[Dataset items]
----------

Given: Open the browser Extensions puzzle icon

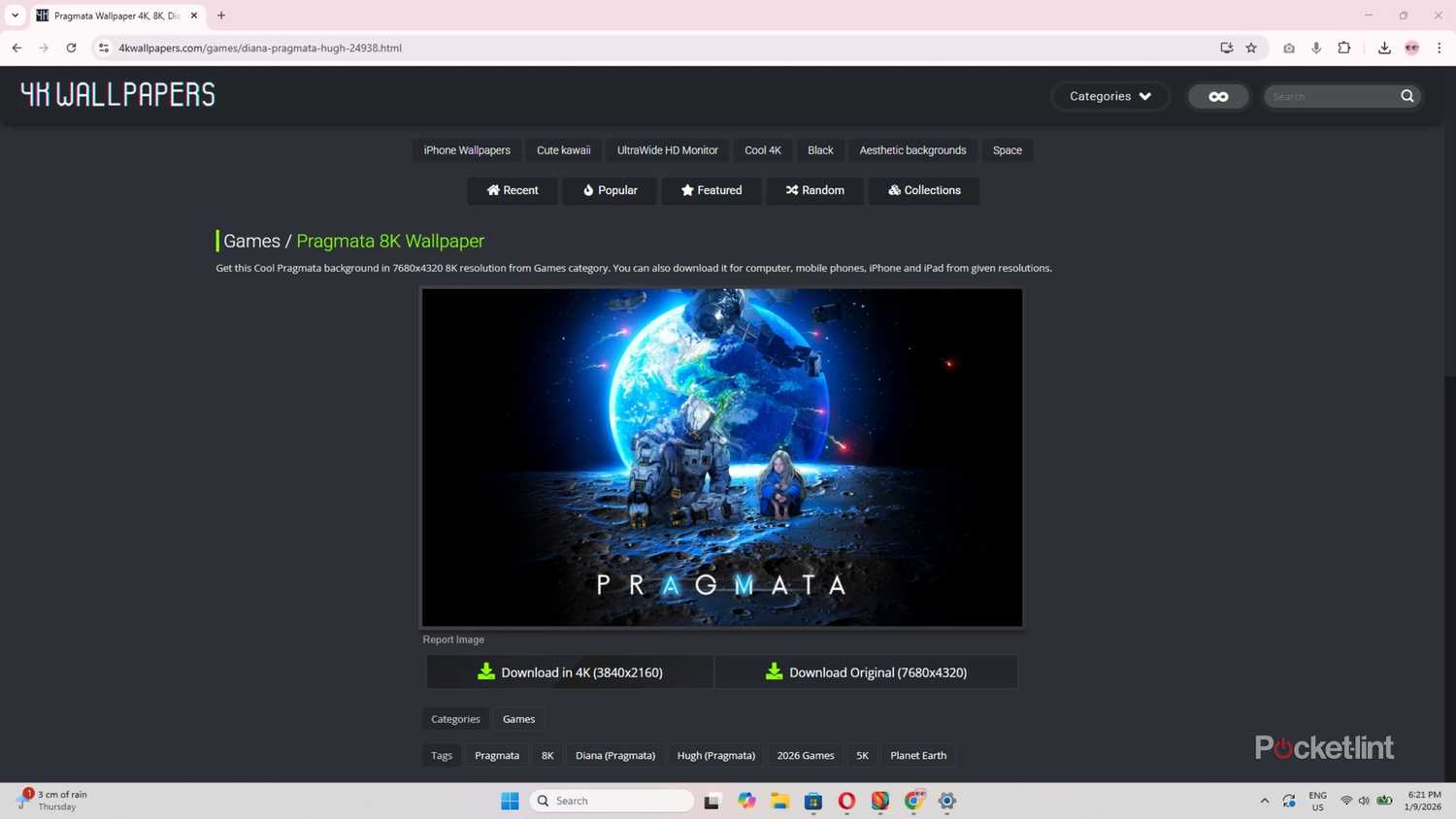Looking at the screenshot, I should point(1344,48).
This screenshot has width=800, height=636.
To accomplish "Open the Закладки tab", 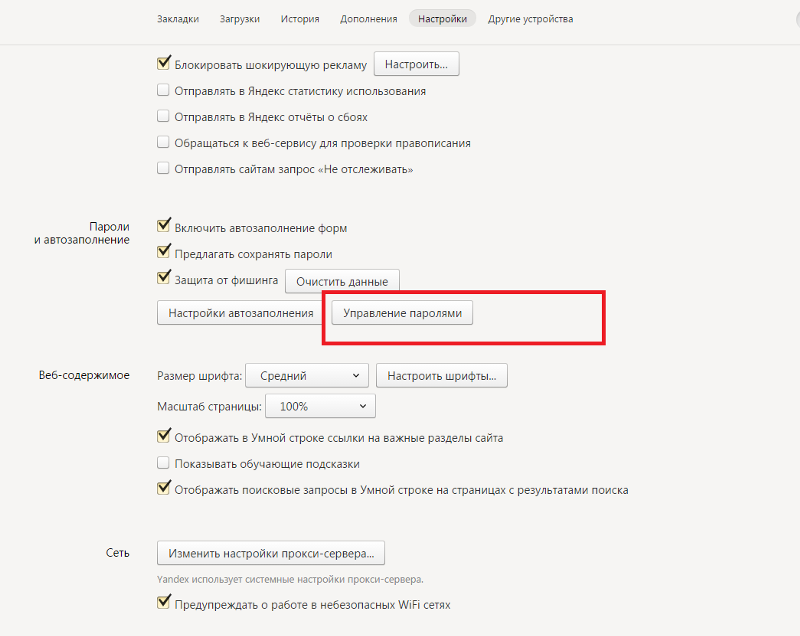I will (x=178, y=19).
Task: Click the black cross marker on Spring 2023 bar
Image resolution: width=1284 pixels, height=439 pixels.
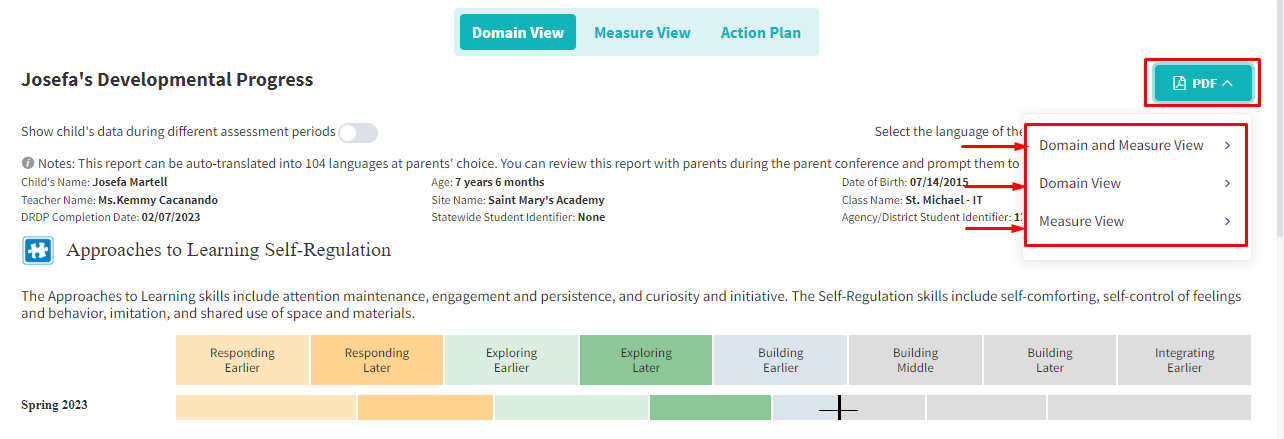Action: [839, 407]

----------

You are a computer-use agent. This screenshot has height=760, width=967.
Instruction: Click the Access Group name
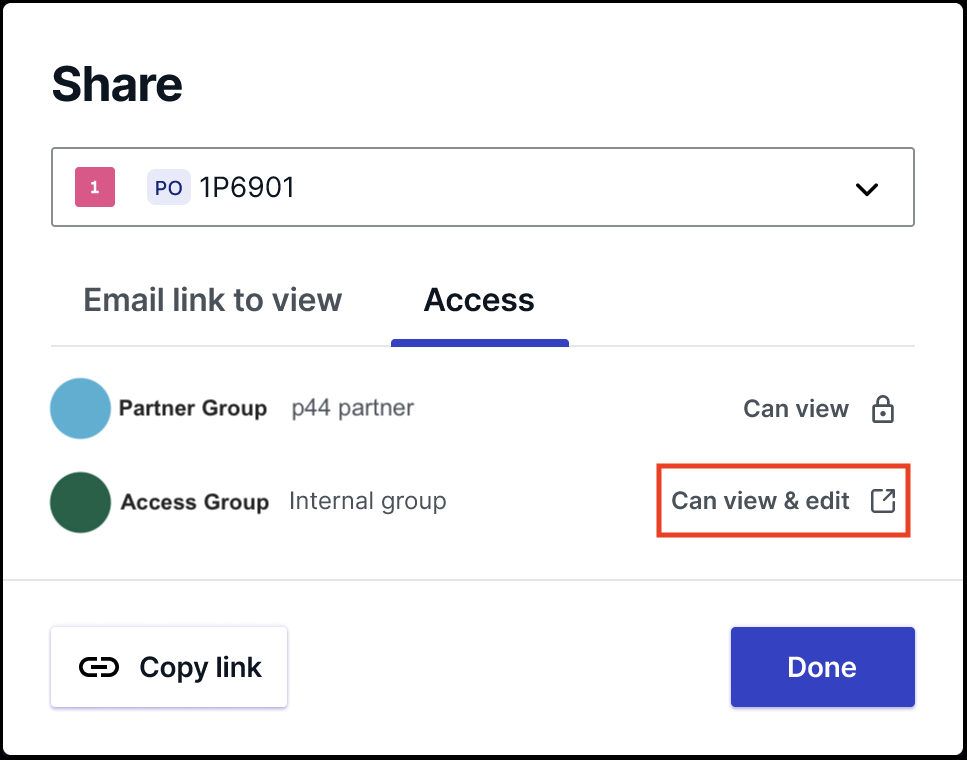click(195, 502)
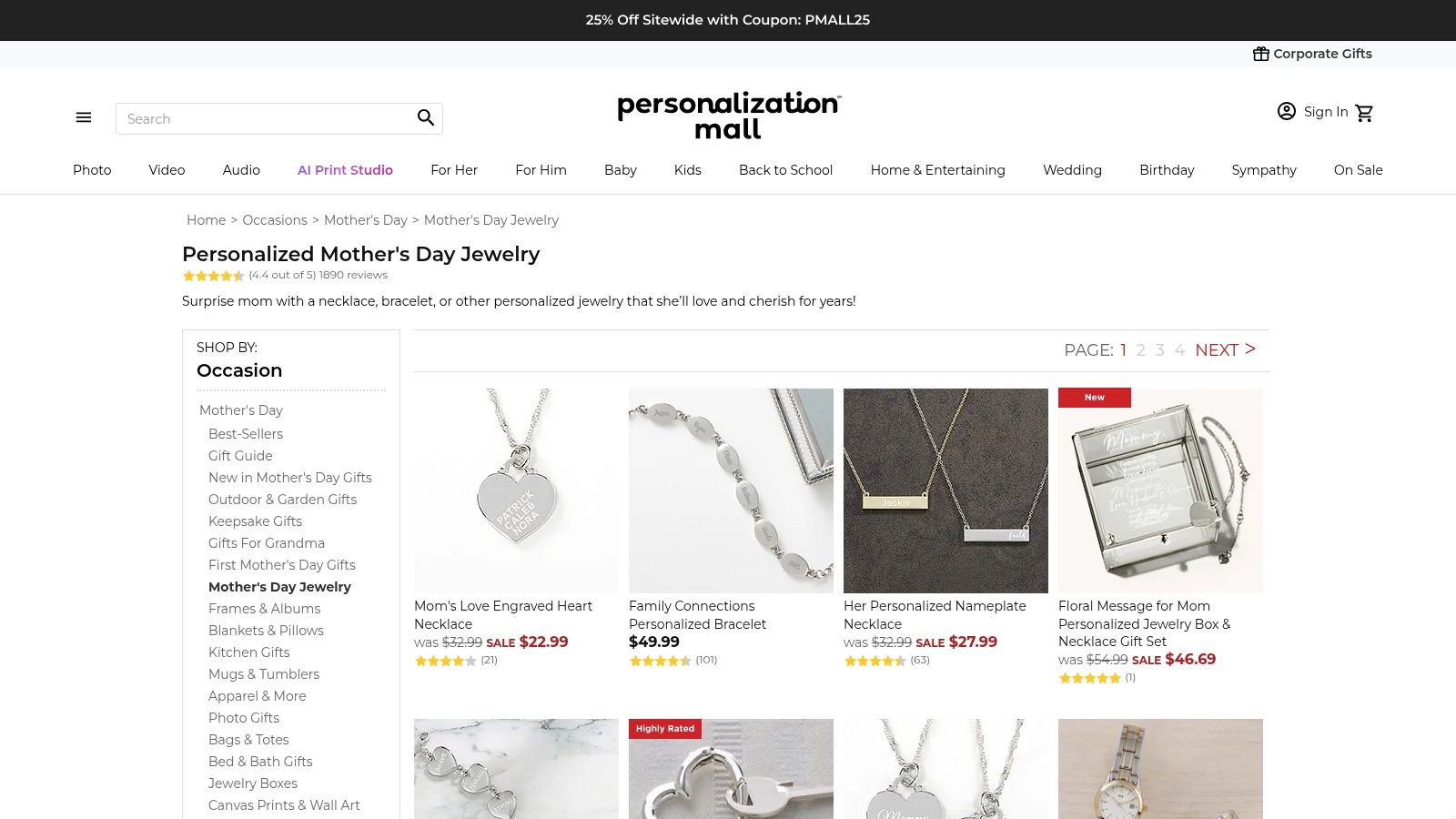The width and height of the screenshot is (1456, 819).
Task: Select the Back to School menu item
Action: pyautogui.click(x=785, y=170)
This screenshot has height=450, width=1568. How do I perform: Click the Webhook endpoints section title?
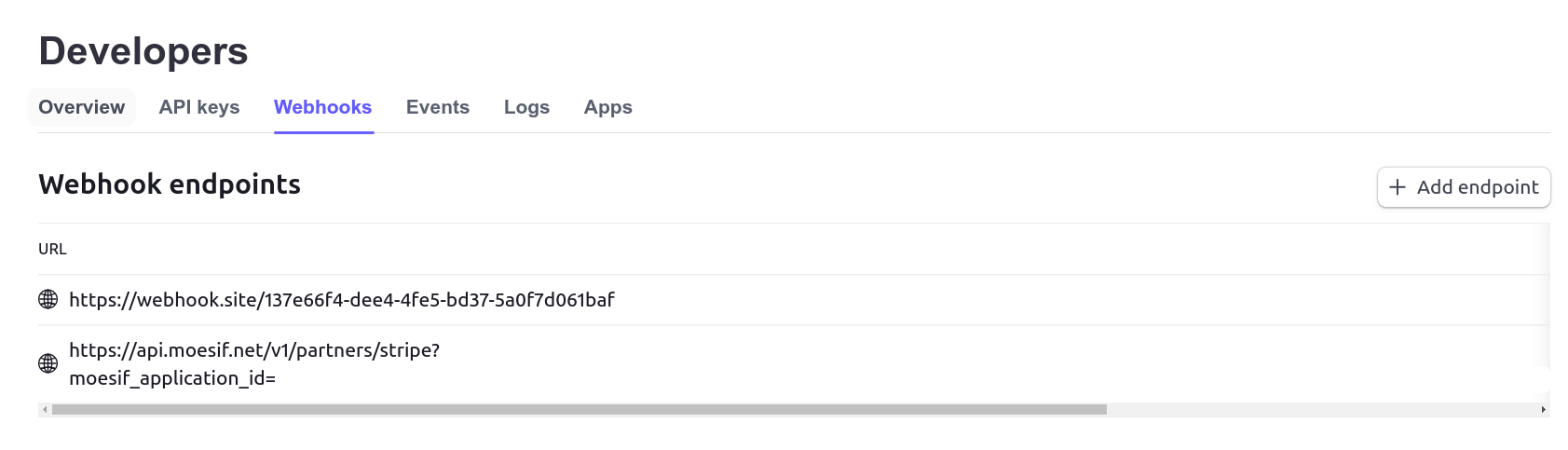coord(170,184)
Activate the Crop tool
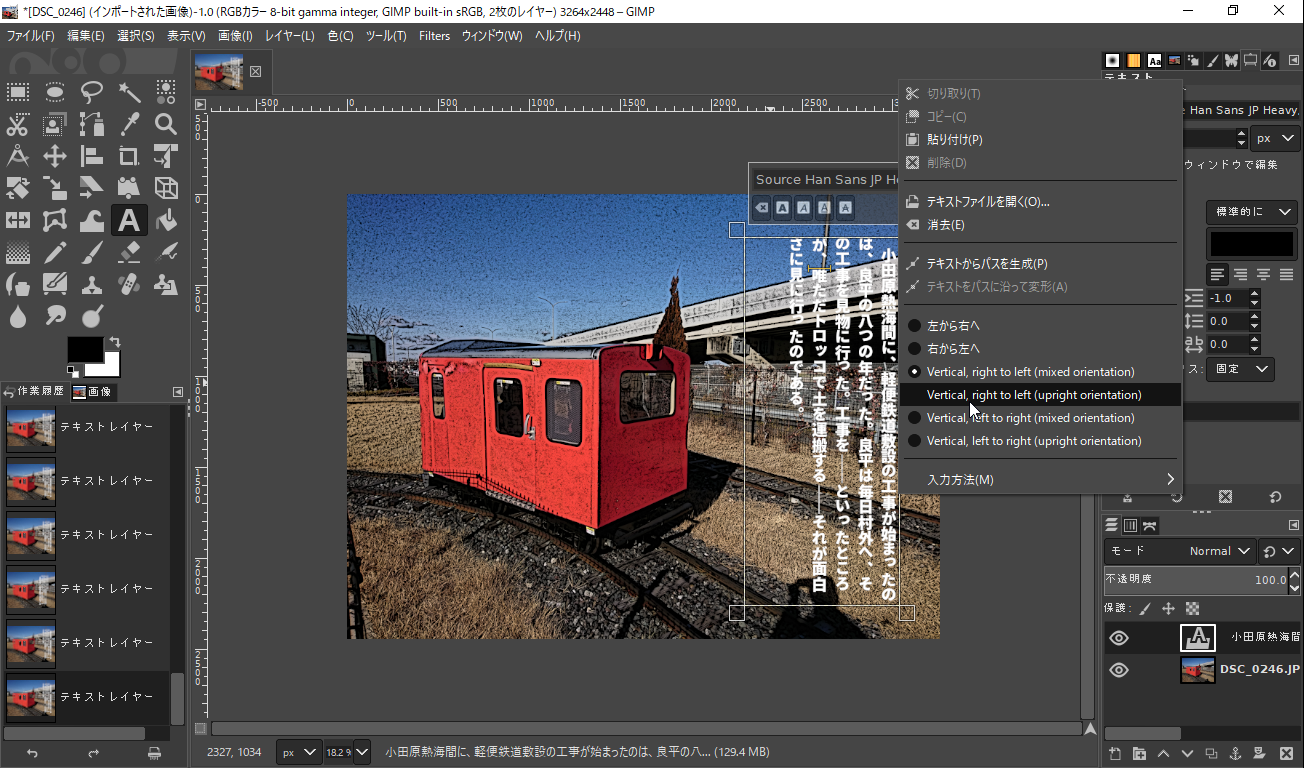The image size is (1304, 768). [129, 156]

----------

→ Do this
Write out the lines above word for word, starting with the line that contains "This screenshot has height=450, width=1568." and going on through the line that contains "The image size is (1304, 768). [129, 156]", both included. Leave the pictures out of your answer.

→ Response to this exercise
This screenshot has height=450, width=1568. How do I perform: Click the Webhook endpoints section title?
coord(170,184)
Activate the Crop tool
The image size is (1304, 768). [129, 156]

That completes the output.